I know him. I’ve known him now for eleven years, so I know everything about him, good and bad. Despite this I suppose I wanted to believe every word he said to me on the phone, and in letters, so much that I convinced myself that he was telling me the complete truth, and had truly changed as he had claimed.
Now with still a few days to go before he will have been back with me for one month, tonight my curiosity got the better of me when he was in the bathroom, and I spied on a couple of instant messages he was getting on facebook from women.
I don’t know what I thought I would find in those messages,
but I know it wasn’t what I saw.
What I found was that he was talking to two women that each claim to ” love him “, and as if it wasn’t bad enough to see that they were saying ” I love you ” multiple times to him tonight, but also he told both of them that I was ” up his ass tonight ” !
What he meant by his hateful comment was that earlier I had been asking him questions about who he was chatting with on facebook. That’s what he calls me being, ” up his ass ” ! I don’t feel that it’s fair of him at all to see it that way when obviously my suspicions were proved correct in a sense by the way he was talking to the two of them.
He’s ” supposed to be ” back with me, as my boyfriend – living with me.
I wish someone would explain to me how, and in what universe, that gives him the right to chat with multitudes of other women online, going as far as having them tell him ” I love you “, and to top it off ” bad mouthing ” me to them !
If I was doing that with men on facebook I could guarantee that he would not like it one bit ! He would be just as ” up my ass ” the way he claims I am to him.
But of course if he’s doing it, it’s okay !?!
Regardless of what happened tonight, and the BIG ARGUMENT that ensued as a result once he came out of the bathroom, and saw how upset I was, still I have to face the fact that I was the one that made the decision to open my life up to him once again.

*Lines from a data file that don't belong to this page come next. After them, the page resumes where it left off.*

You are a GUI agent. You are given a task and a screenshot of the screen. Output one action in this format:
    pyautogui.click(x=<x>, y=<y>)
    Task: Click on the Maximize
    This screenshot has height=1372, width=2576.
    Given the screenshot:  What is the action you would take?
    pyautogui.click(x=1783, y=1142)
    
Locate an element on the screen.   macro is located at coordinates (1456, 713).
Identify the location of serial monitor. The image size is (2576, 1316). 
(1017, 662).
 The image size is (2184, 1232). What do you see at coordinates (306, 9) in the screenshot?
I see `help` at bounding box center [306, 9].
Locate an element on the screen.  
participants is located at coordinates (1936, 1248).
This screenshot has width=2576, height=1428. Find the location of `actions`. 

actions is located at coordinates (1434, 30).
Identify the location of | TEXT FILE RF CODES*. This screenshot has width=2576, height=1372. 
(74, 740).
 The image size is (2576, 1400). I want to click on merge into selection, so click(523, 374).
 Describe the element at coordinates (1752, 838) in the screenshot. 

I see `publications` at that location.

I decided to let him come back, even knowing him as completely as I do.
I let him come back because I love him very much, and I was hopeful that he had truly changed as much as he claimed on the phone, and in letters, before he came back.
He made multitudes of promises to me before he came back, and ” perhaps ” foolishly I believed them all. I couldn’t seem to help myself because I missed him so much.
We had been apart for five years. That’s a lifetime for two people to be apart, especially when both of us had interactions with others during that time. Though he had true relationships with others during that time, while I only had a few brief encounters, nothing real, or serious at all. I couldn’t bring myself to commit to anyone at all during those years because I was holding on so tight to the hope that ” HE ” would be back one day. Now…. Now he’s back, and the doubts and fears are threatening to drown me right now. I’m terrified that I may have made a huge mistake taking him back.
I don’t want this to be the case. I still want things to work out the way I have always wanted them to between him and I. I want him to stay, and not just out of some sense of obligation to me because he had made me so many promises. I want him to stay with me because he truly loves me, wants me, and wants to share his life with me.
Are those hopes, and desires foolish ?
I hope not.
I guess only Time will tell.
But after Tonight I can’t pretend to be ” blind ” anymore.
I will trust him, but I won’t be putting on the ” rose-colored glasses ” anymore.
At least … not until some time has passed, and our interactions have taken a clear turn for the better…. the way I hope, and pray that they will.